Cool Ideas is battling a distributed denial of service attack which it says is the biggest it has faced so far.
On 23 November, Cool Ideas issued a notice to subscribers stating that it had limited the Domain Name System servers accessible from its network.
“Due to the issues that we are currently experiencing, please be aware that only Cool Ideas DNS, Google DNS and Cloudflare DNS will be accessible,” it said.
The most recent update from Cool Ideas was at 12:00, when it said that engineers were attending to the issue and there was no estimated time to resolve it.
Feedback from one of the company’s staff members on the MyBroadband forum was that international traffic cleaning services they use had mitigated attack bandwidth in excess of 120Gbps.
South Africa under attack
This distributed denial of service (DDoS) attack on Cool Ideas comes after a similar big attack brought the network to its knees recently.
Cool Ideas has been the target of several attacks over the past few months. The first attack to make headlines was on 11 September, and the second on 21 September over Heritage Day weekend.

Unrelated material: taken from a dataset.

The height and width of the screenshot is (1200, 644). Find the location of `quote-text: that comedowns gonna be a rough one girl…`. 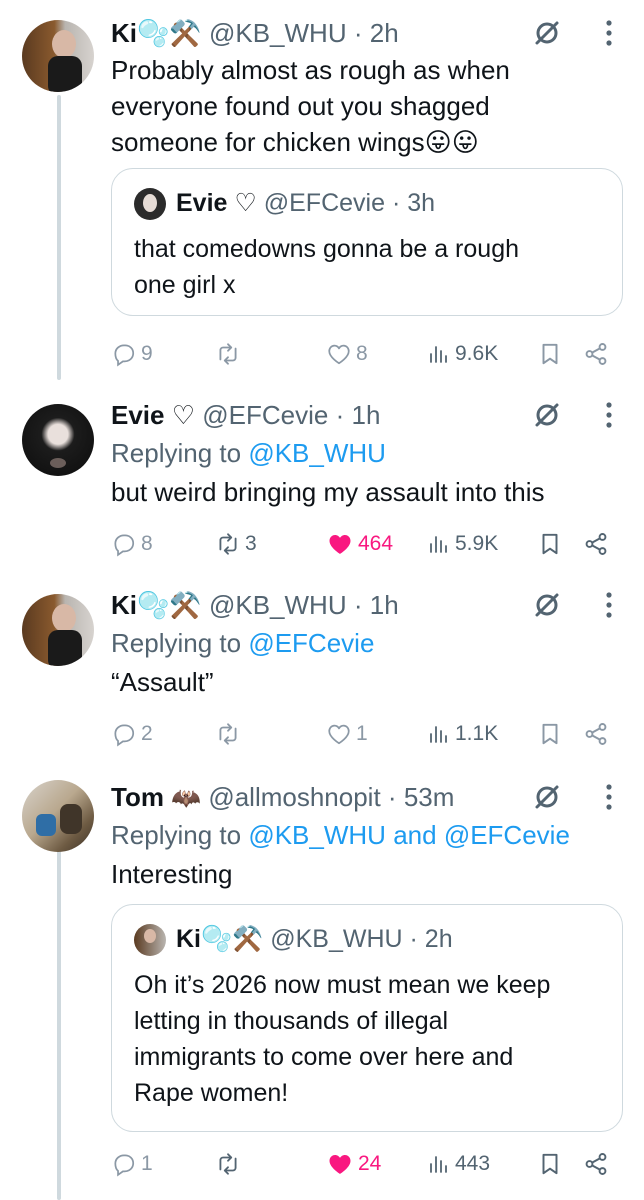

quote-text: that comedowns gonna be a rough one girl… is located at coordinates (367, 267). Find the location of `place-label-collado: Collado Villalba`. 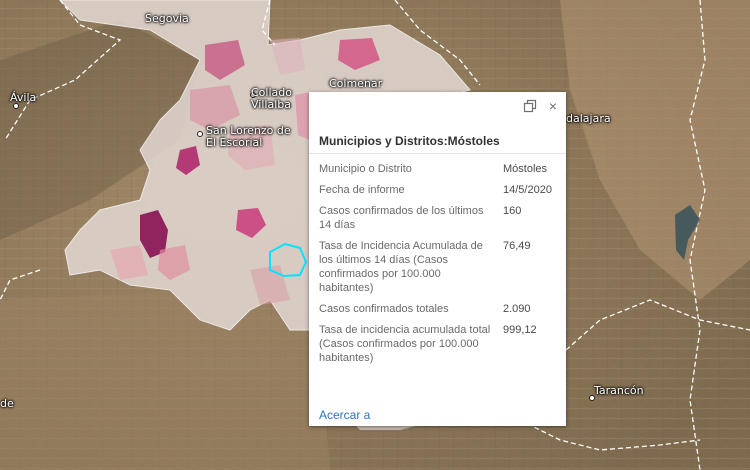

The second assault was a type of DDoS attack known as a “carpet bombing” attack, where the Internet service provider’s individual customers were sent large quantities of garbage network traffic.
The traffic was not enough to flood the individual connections of Cool Ideas’ customers. However, the overall traffic on the network eventually added up to the point where the ISP’s core network infrastructure could not cope with the load.
It is a type of attack specifically used against organisations like ISPs with the aim of bringing down their whole network.
Data centre operators, web hosting companies, and large corporate networks – anyone who runs their own pool of IP addresses – are also examples of potential targets of carpet bombing attacks.
Cool Ideas is not the only ISP attacked in this way. South Africa has faced the largest cyber attacks it has ever seen, with banks, ISPs, and the government being targeted in 2019.
ISPs under attack
On 19 October, Cybersmart was hit by a large DDoS attack which caused intermittent connectivity over two days.
Afrihost, Axxess, and Webafrica were also hit by a very large DDoS attack which affected DSL and fibre subscribers.
The attack, which also targeted parts of Liquid Telecom’s network, measured in excess of 100Gbps. The attack was mitigated, but a new attack was launched on the ISPs’ upstream providers the following day.
Banks hit with DDoS attacks
On 23 October, the South African banking industry was hit by a wave of DDoS attacks targeting consumer-facing services.
These attacks were accompanied by a ransom note which was sent to publicly-available staff email addresses.
“Threat intelligence which has surfaced has revealed that this is a multi-jurisdictional attack, with entities from several countries being targeted,” the South African Banking Risk Information Centre (SABRIC) said.
While the DDoS attacks were disruptive, South African banks refuted reports that sensitive information had been compromised as part of the attack.